WAMENA-Satuan Tugas (Satgas) Pengamanan Perbatasan (Pamtas) Yonif 511/DY mendorong metode belajar “kelas jendela ilmu” bagi anak-anak di Kampung Numbukawi, Distrik Malagai, Kabupaten Lanny Jaya, Papua Pegunungan.
Danpos Malagai Satgas Pamtas Yonif 511/DY Kapten Inf Sena Nurjabbar dalam keterangan tertulis di Wamena, Minggu mengatakan metode belajar kelas jendela ilmu untuk menanamkan semangat belajar anak-anak di pedalaman Papua Pegunungan.
“Kami sadari daerah penugasan berada di perbatasan dan pedalaman Papua Pegunungan sehingga dukungan metode belajar bagi anak-anak ini perlu dilakukan dalam memperkuat literasi mereka,” katanya.
Menurut dia, di tengah keterbatasan fasilitas pendidikan di wilayah pedalaman pihaknya terus menunjukkan komitmennya untuk mencerdaskan anak bangsa.
“Kami dari Satgas Pamtas Yonif 511/DY menggelar kegiatan kelas belajar gratis bagi anak-anak di Kampung Numbukawi sehingga mereka dapat merasakan dukungan pemerintah melalui apa yang diberikan TNI,” ujarnya.
Dia menjelaskan kegiatan yang diinisiatif oleh prajurit Pos Malagai ini memanfaatkan waktu luang anak-anak sepulang sekolah.

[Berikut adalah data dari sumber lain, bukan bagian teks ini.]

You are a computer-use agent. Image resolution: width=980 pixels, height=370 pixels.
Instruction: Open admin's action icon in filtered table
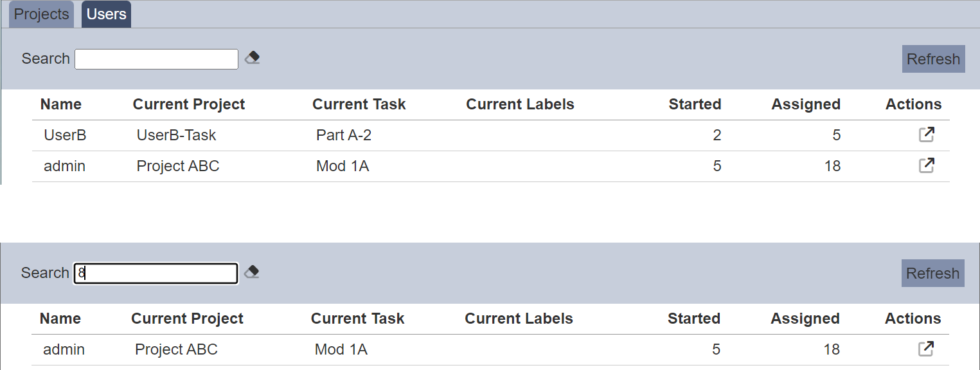(925, 349)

“Langkah ini diambil untuk mengisi hari mereka dengan hal-hal positif, sekaligus memperkuat materi pelajaran yang mereka dapatkan di sekolah formal,” katanya.
Dia menambahkan kehadiran TNI di Papua tidak hanya untuk menjaga stabilitas keamanan, tetapi juga menjadi solusi atas kesulitan masyarakat setempat termasuk di sektor pendidikan.
”Kami melihat antusiasme belajar adik-adik di sini sangat tinggi, namun fasilitas pendukung masih minim. Oleh karena itu, para prajurit berinisiatif membuka “kelas jendela ilmu” setiap sore di teras pos kami untuk memastikan mereka tetap bisa merajut cita-cita,” ujarnya.